Kingston was head of Harvard College's Biological and Biomedical Sciences PhD program from 2004 to 2007, chair of the molecular biology department at Massachusetts General Hospital from 2005 to 2023, vice-chair of the department of genetics at Harvard Medical School, and the chair of the executive committee on research at Massachusetts General Hospital from 2012 to 2015. In November 2022, he was appointed as the inaugural Chief Academic Officer and Senior Vice President for Research and Education for Massachusetts General Hospital effective January 2023. In addition to being a professor of genetics at Harvard Medical School, Kingston frequently organizes conferences and performs editorials on his research interests. In 2016, he was elected by his peers to be a member of the National Academy of Sciences.

==Education==
Kingston graduated from Harvard College in 1976. Four years later, he completed his PhD on bacterial regulatory mechanisms at the University of California, Berkeley, under the mentorship of Michael Chamberlin. He then performed postdoctoral research on mammalian post-transcriptional mechanisms at the Massachusetts Institute of Technology under the supervision of Philip Sharp.

==Research==
Kingston's research continues to have a significant impact on developmental biology and epigenetics, as it focuses on an important feature of eukaryotic gene expression: chromatin remodeling. His research can be applied to the field of gene therapy, specifically principles surrounding chromatin regulation.

===nusA protein===
In 1981, Kingston received his PhD after working on a number of research initiatives surrounding genome regulation and expression. Through an in vitro study that mapped termination sites dependent on the nusA protein, he discovered that in vivo rRNA transcription is regulated by turnstile attenuation, a mechanism that terminates rrnB chains in the leader region.
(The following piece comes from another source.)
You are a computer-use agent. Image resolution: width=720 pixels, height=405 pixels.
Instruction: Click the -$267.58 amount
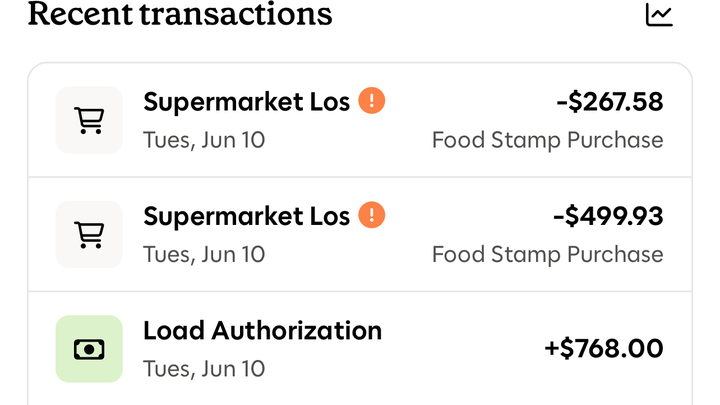point(608,101)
He found that this happens because of the specific presence and location of pause sites, located 90 and 91 bases from the P1 promoter, which are sensitive to the presence of nusA protein and the concentration of the regulatory nucleotide guanosine tetraphosphate.
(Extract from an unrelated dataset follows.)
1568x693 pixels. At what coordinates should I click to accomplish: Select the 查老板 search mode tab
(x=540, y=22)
===Heat shock protein 70 (HSP70)===
After recognizing that the myc gene was involved with tumor formation, Kingston drew a parallel between the presence of the myc gene and the increased genomic expression of HSP70. He also found that expression of HSP70 is dependent on physiological stresses. Analyzing the gene sequences showed that heat shock, cadmium induction, and metallothionein II responsiveness are needed for HSP70 gene expression during the primary level of transcription. He observed that while the physiological factors have a role on one domain (distal) of the HSP70 promoter, the other domain (proximal) is more responsive to serum stimulation. After conducting in vitro transcription experiments, Kingston found that there is a heat-shock transcription factor (HSTF) that allows the interactions with the heat shock element (HSE), and that the HSP70 gene promoter also depends on a CCAAT-box-binding transcription factor (CTF) for CCAAT-box-dependent transcription. In vitro cell-free systems that have heat-induced activation of human heat-shock factor (HSF) were used to determine that at 43 °C, HSF undergoes post-translational modification which then allows it to bind to a specific DNA sequence, HSE.
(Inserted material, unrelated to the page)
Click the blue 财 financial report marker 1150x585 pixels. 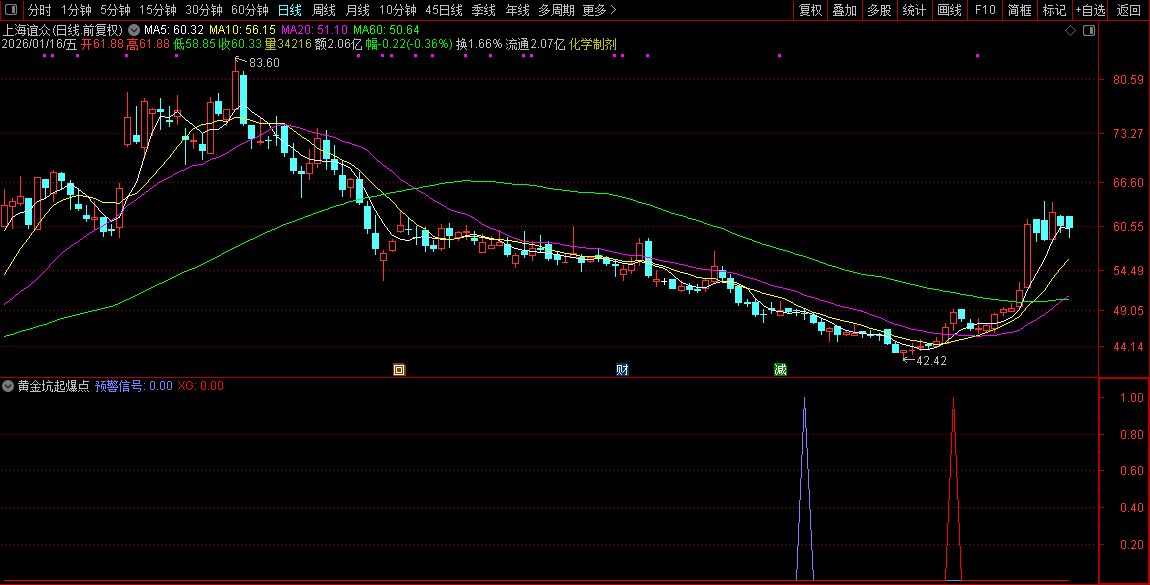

===SWI/SNF subunits of chromatin remodeling===
Kingston's primary research interests surround chromatin remodeling, and his breakthroughs within the field began when he discovered the functional subunit responsibilities of SWI/SNF, a chromatin remodeling complex that causes specific transcription factors to bind to nucleosomal DNA. He discovered that two SWI/SNF subunits, BRG1 and BAF155, along with EKLF zinc-finger DNA-binding domains (DBDs) can be used to remodel chromatin, meaning that these specific domains of SWI/SNF have an effect on transcription factor-directed nucleosome remodeling. He was also able to conclude that different domains of transcription factors target SWI/SNF complexes to chromatin in a gene-selective way. His work on nucleosomal DNA extends to his findings on TATA-binding protein (TPB), specifically how dynamic remodeling of chromatin can allow TPB to bind to the TATA sequence. His work on SWI/SNF led him to conclude that these two subunits are responsible for an “activation” function related to transcription. This is because a purified human SWI/SNF complex mediated the ATP-dependent disruption of a nucleosomal barrier, resulting in SWI/SNF activators (GAL4-VP16 and GAL 4-AH) binding onto the nucleosome core. Since the TATA sequence is inside a nucleosome, adding ATP will cause human SWI/SNF to recognize its chromatin structure and alter the nucleosomal DNA sequence so that the TPB can be accessed and bind to it. From a broader perspective, this allows for more eukaryotic gene expression, since a variety of eukaryotic promoters will be regulated.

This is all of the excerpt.